Жизнь и смерть Хэрриет Фрин. Глава IV
Он говорил о своем бизнесе так, будто прежде всего он был развлечением.
– В биржевой торговле нет ничего грубого и материального. Это сродни чистой математике. Вы все время имеете дело с абстракциями, воображаемыми ценностями. Вы вычисляете… по графикам. – Его рука с незажженной сигарой описала в воздухе длинную изящную кривую. – Вы все время знаете, что должно произойти.
– …Азарт приходит тогда, когда вы не до конца уверены и идете на риск; когда появляется опасность.
– …Высшая математика игры. Если вы в состоянии это себе позволить; если у вас нет жены и семьи – могу представить, как это очаровывает…
Держа в одной руке сигару, он глядел на нее отсутствующим взглядом и, охваченный очарованием риска, улыбался ему, сидя в довольстве и безопасности.
И мама, склонившись над вышиванием бисером, тоже улыбалась, радуясь их счастью, их безопасности.
Куря сигару, он откидывался назад и удовлетворенно наблюдал из-под полуприкрытых век, как они вышивали, сидя на разных концах длинной прикаминной скамьи, покрытой холстом.
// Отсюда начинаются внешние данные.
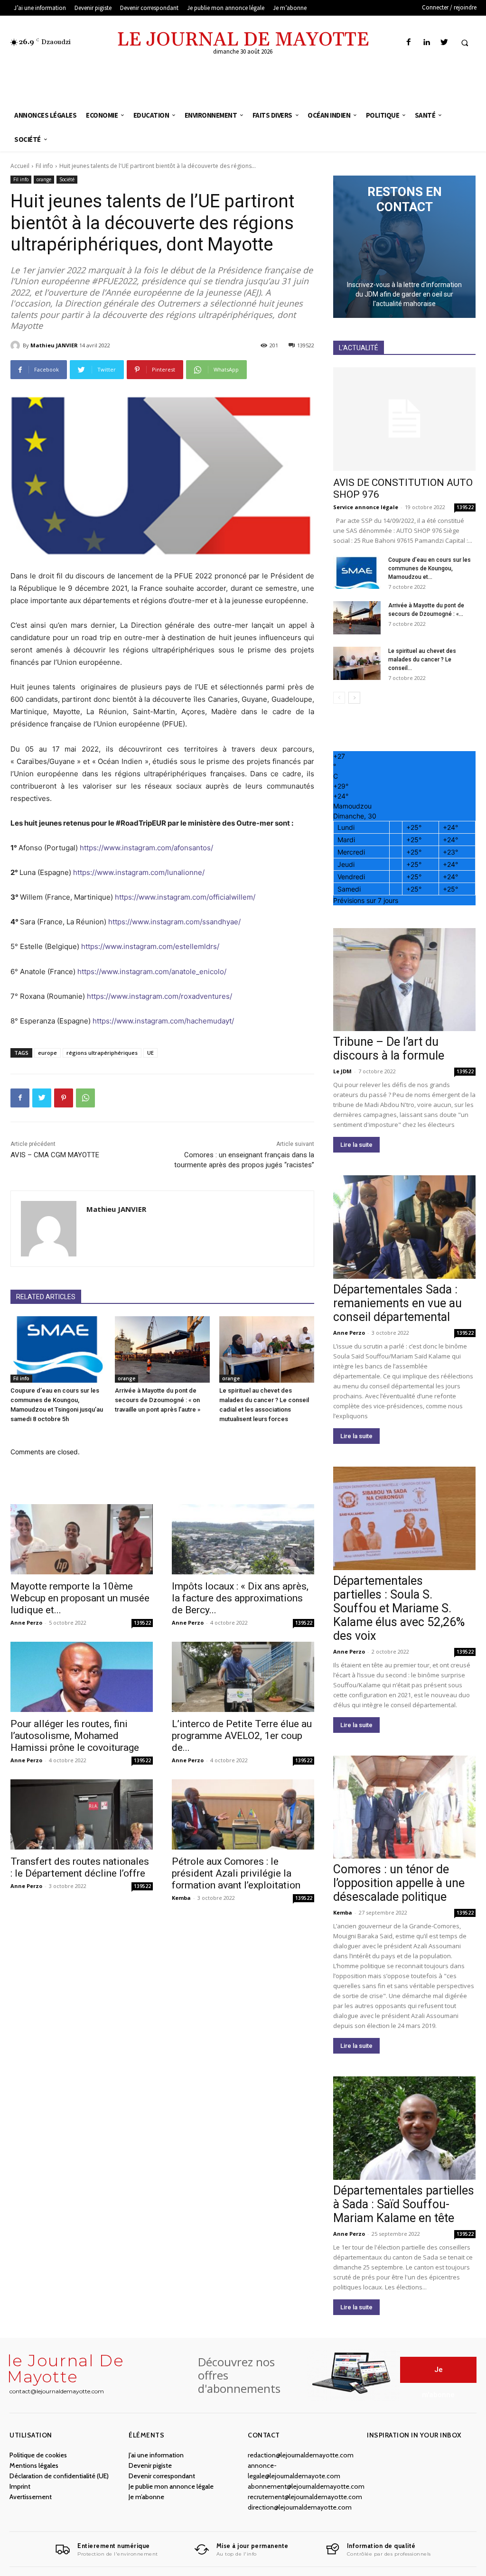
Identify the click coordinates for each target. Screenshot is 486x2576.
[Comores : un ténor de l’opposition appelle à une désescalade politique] (404, 1807)
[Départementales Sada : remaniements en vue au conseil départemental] (404, 1227)
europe (47, 1052)
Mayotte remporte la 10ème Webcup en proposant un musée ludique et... (80, 1598)
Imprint (19, 2486)
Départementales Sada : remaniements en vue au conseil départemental (397, 1303)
Он говорил, что ждет момента, когда их головы столкнутся посередине.
Случалось, они сидели так, не говоря ни слова, просто чувствуя присутствие друг друга, спокойствие, глубокое удовлетворение, которое охватывало и ум, и тело; оно отражалось на лицах тихой улыбкой, наполняло их дыхание. Иногда она или ее мать читали вслух миссис Браунинг или Чарльза Диккенса; или биографию кого-нибудь из великих, сидя в комнате с бархатными портьерами или на лужайке под кедром. Эти «посиделки» перемежались прогулками по благоухающим полям и тенистым улочкам, обрамленным вязами. Бывали и краткие поездки в Лондон на лекцию или концерт, и временами – удивление и восторг, вызванные спектаклем.
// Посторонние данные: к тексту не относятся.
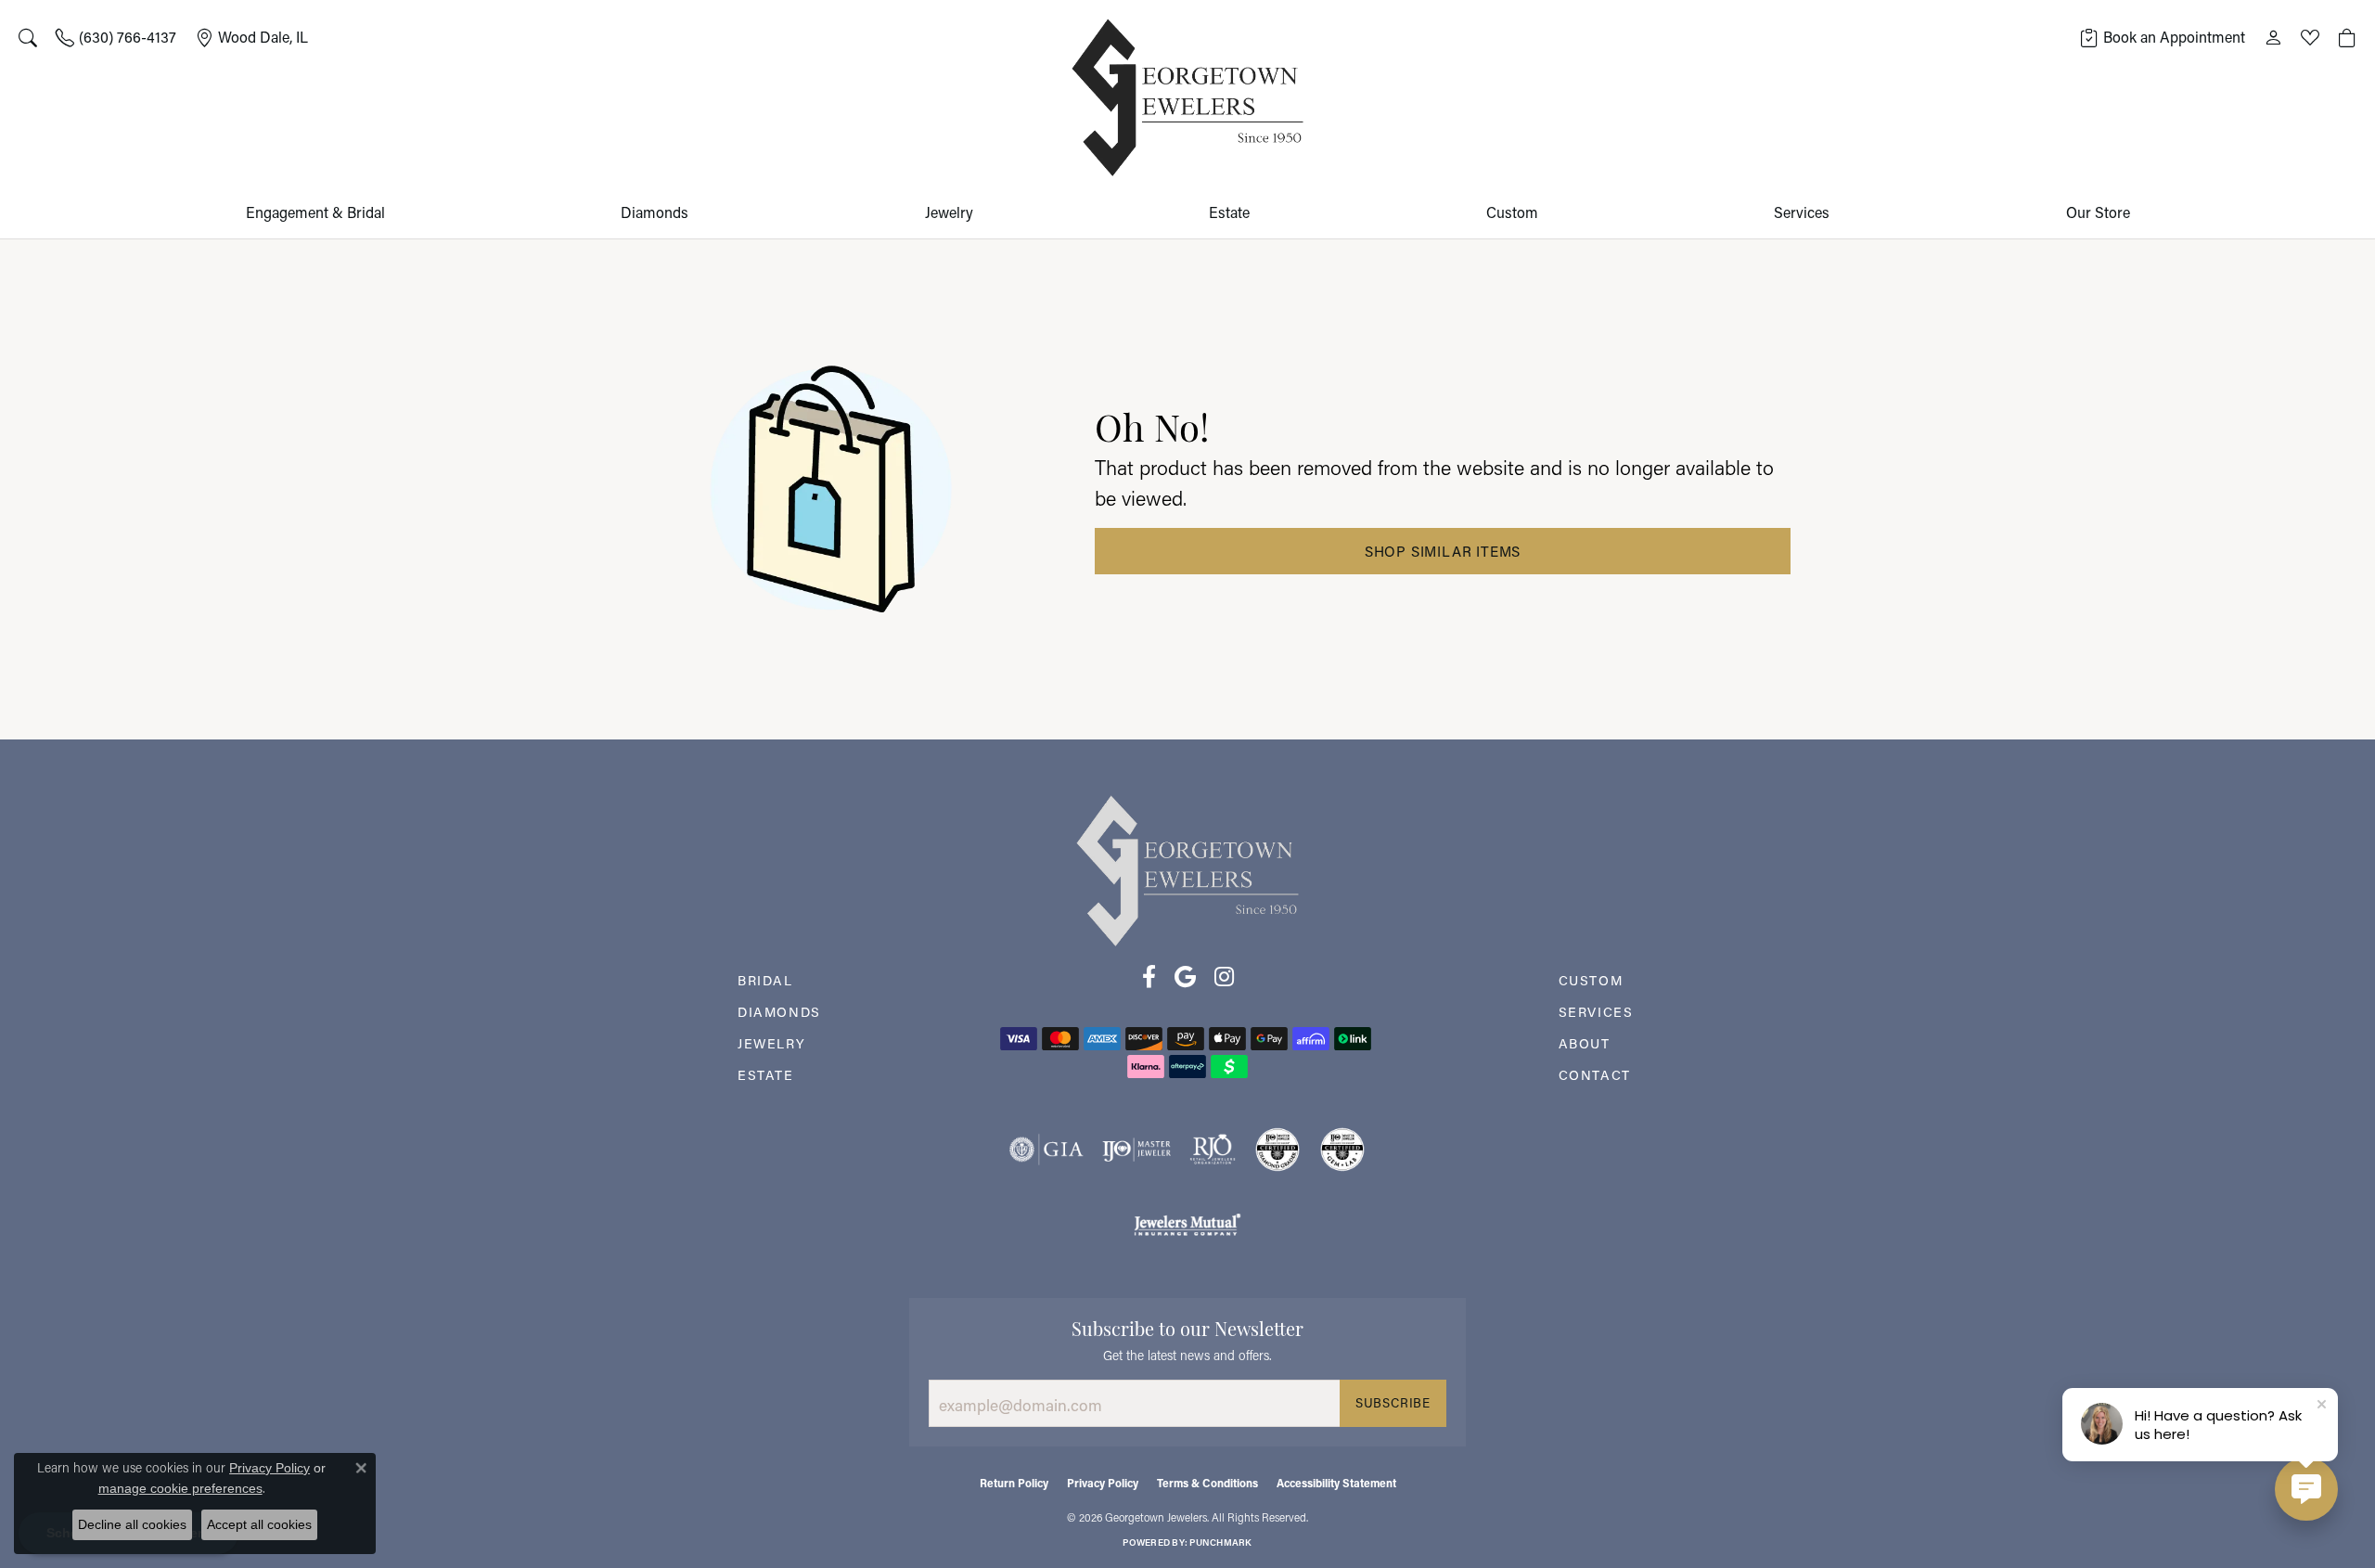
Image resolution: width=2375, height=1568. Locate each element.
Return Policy (1014, 1482)
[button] (28, 37)
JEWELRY (771, 1043)
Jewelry (949, 212)
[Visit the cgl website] (1342, 1149)
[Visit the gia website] (1046, 1149)
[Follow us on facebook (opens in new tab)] (1149, 977)
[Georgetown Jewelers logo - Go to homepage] (1187, 97)
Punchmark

Однажды мать пригладила длинные, свисающие локоны и заправила их под сетку. Хэрриет испытала легкий укол тревоги и негодования – она ненавидела перемены.
И долгие-долгие воскресенья разделяли течение недель и месяцев – тихое, приятное и несколько расслабленное, но все же было в нем какое-то душевное волнение, словно откуда-то доносились вибрирующие звуки церковного органа. У матери была некая тайна: какое-то счастливое ощущение Бога, которое она передавала тебе, а ты получала от нее, как получала пищу и одежду, но не понимала толком, что это, чувствуя, что есть в этом что-то еще, какое-то скрытое чувство радости, какое-то совершенство, которого тебе не хватает.
У отца тоже была тайна. Она чувствовала, что его тайна тяжелее, как-то темнее и опаснее. Он читал опасные книги: Дарвина, Хаксли и Герберта Спенсера**. Иногда он говорил о них.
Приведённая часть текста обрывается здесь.